The premonition is a corrida nightmare, who's the bull and who's the matador? "A hard day" in the Cold War, starting with the "political scientist" (Walter Matthau) holding court in a little evocation of L'Année dernière à Marienbad. A monumental snafu under a harsh light, a Strategic Air Command squad mistakenly dispatched for the Soviet Union with a jammed radio and a couple of nuclear warheads, plenty of time for worrying about the bomb. One general is the alarmed dreamer (Dan O'Herlihy) and another (Frank Overton) reminiscences with his Russian counterpart, the colonel (Fritz Weaver) is ready to crack long before any atomic alarm goes off. Hell is the emergency bunker under the White House, just a blank room for the President (Henry Fonda) and the translator (Larry Hagman) and a looming, metallic telephone. "After us, the machines. We're halfway there already." Clammy men in faulty systems, a Sidney Lumet specialty—amid all the mechanisms of anxiety on display, he understands that the camera is the one exerting the most pressure. Burden of the good soldier, a pilot (Edward Binns) reduced to a nervous eyeball barely visible behind bulky aircraft paraphernalia.

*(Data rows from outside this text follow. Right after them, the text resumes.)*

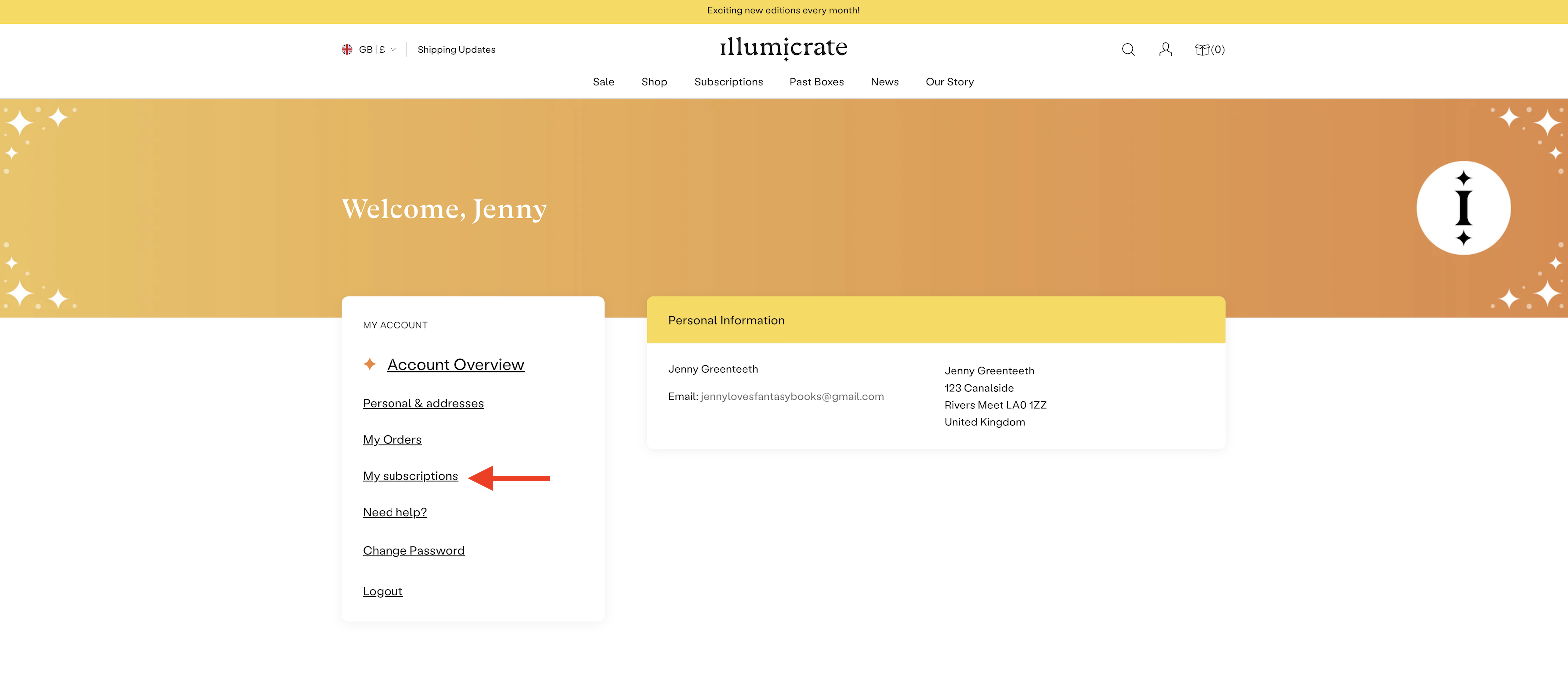
Task: Open Personal & addresses page
Action: pyautogui.click(x=423, y=404)
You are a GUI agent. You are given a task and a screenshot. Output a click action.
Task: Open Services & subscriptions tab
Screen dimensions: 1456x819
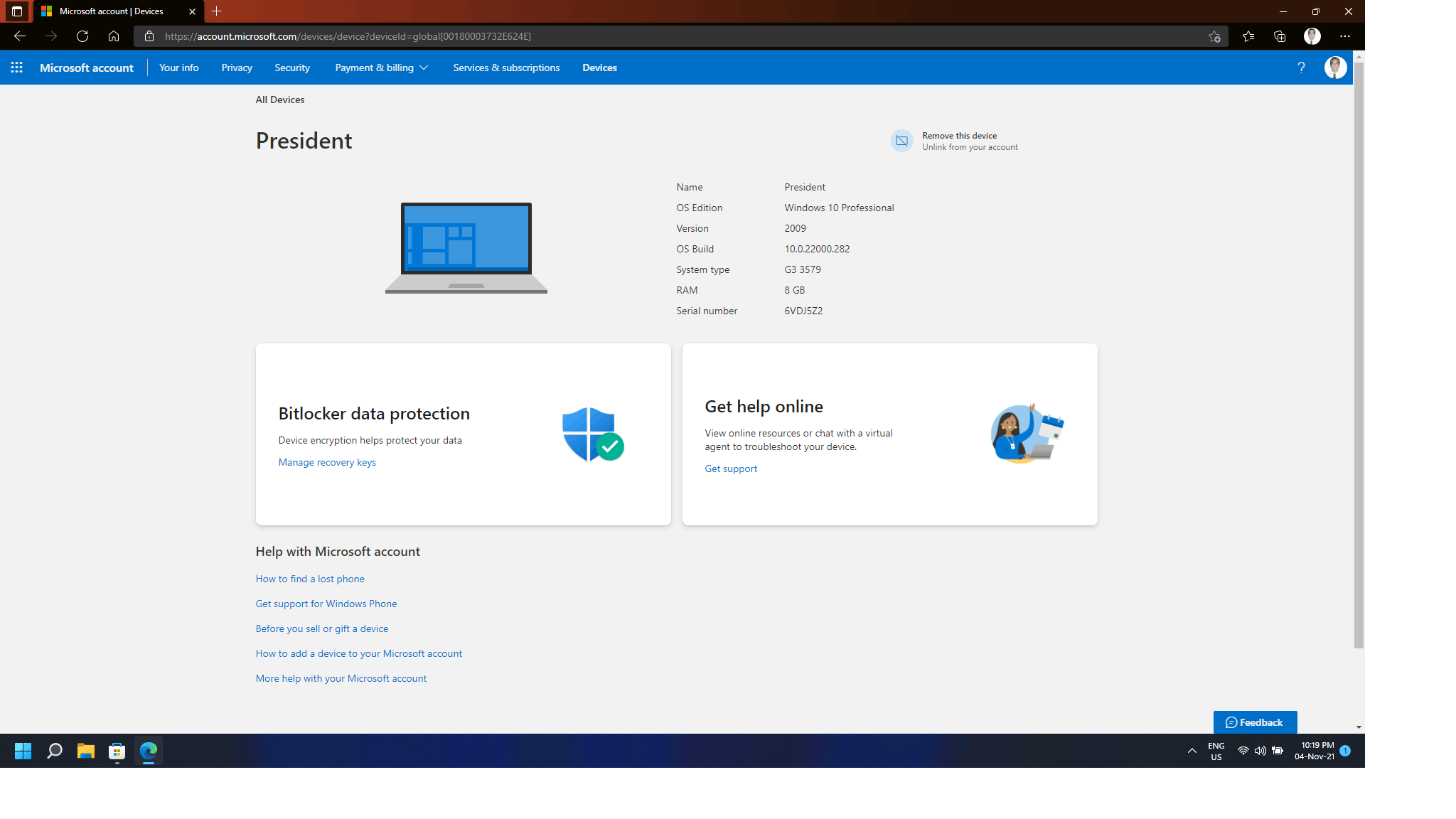coord(506,68)
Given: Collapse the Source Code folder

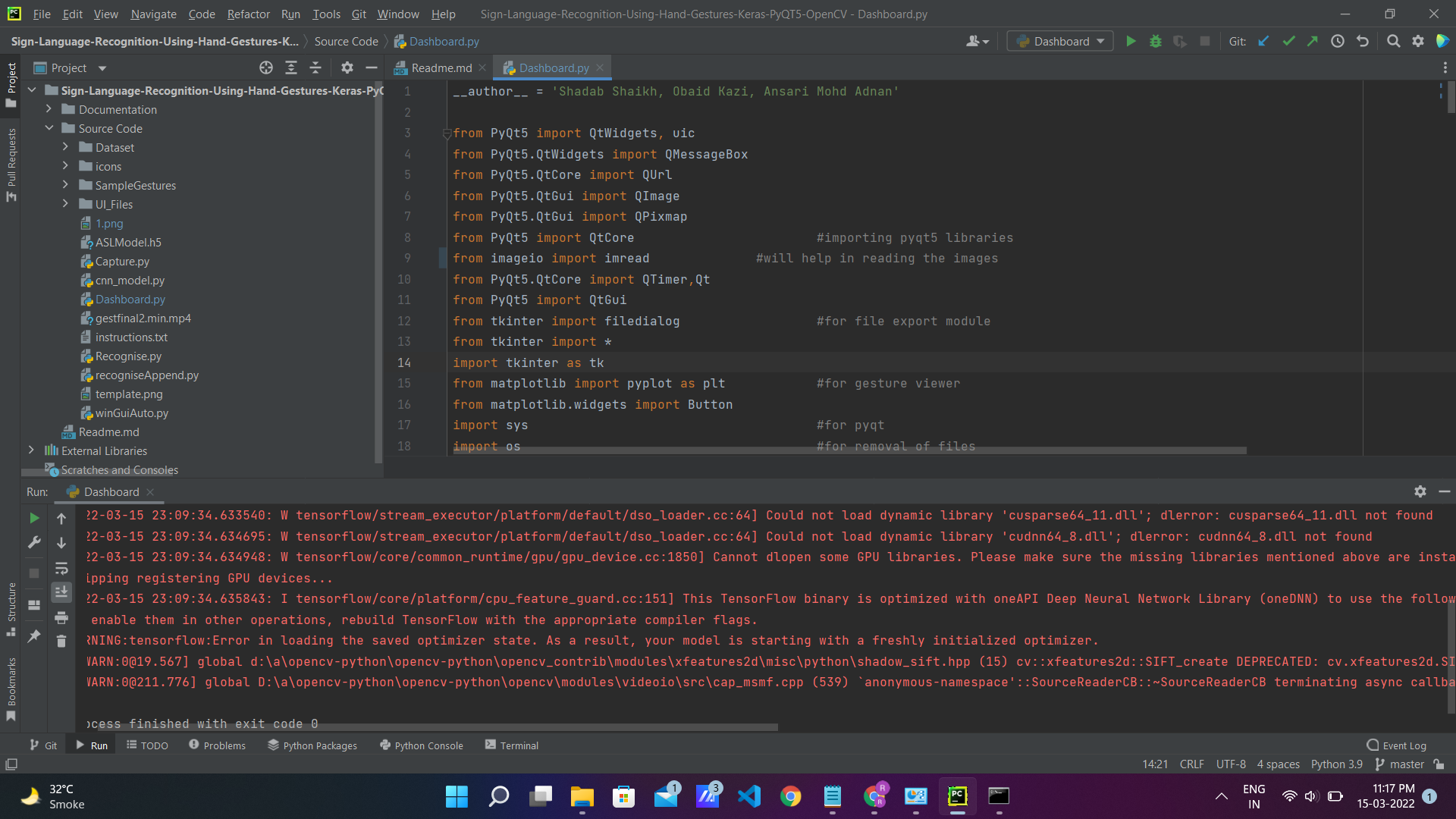Looking at the screenshot, I should tap(49, 128).
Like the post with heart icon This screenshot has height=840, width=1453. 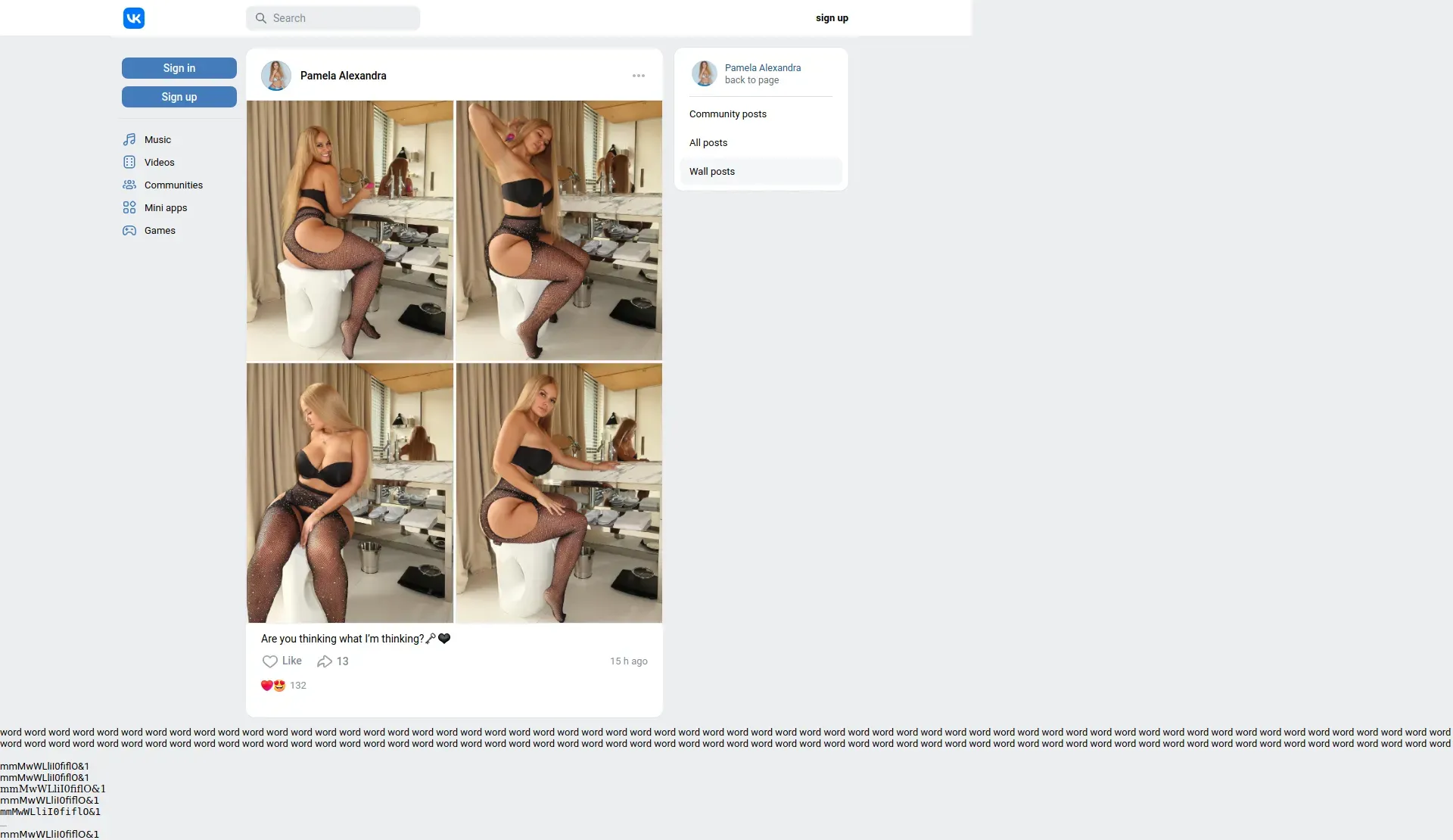click(270, 661)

The world meanwhile is a huge flickering screen, blips appear and vanish on it, "war isn't what it used to be." A high-pitched tone registers Moscow vaporized, the solution to retaliation comes to the President as the shadow from his hand grimly masks his visage. "Remember the story of the sacrifice of Abraham?" East and West impasse, doomsday freeze-frame. Frankenheimer in The Fourth War boils the whole thing down to a snowy fistfight. "All hypotheses, but fun to play around with." Cinematography by Gerald Hirschfeld. With William Hansen, Russell Hardie, Russell Collins, Sorrell Booke, Nancy Berg, Hildy Parks, Janet Ward, Dom DeLuise, and Dana Elcar. In black and white.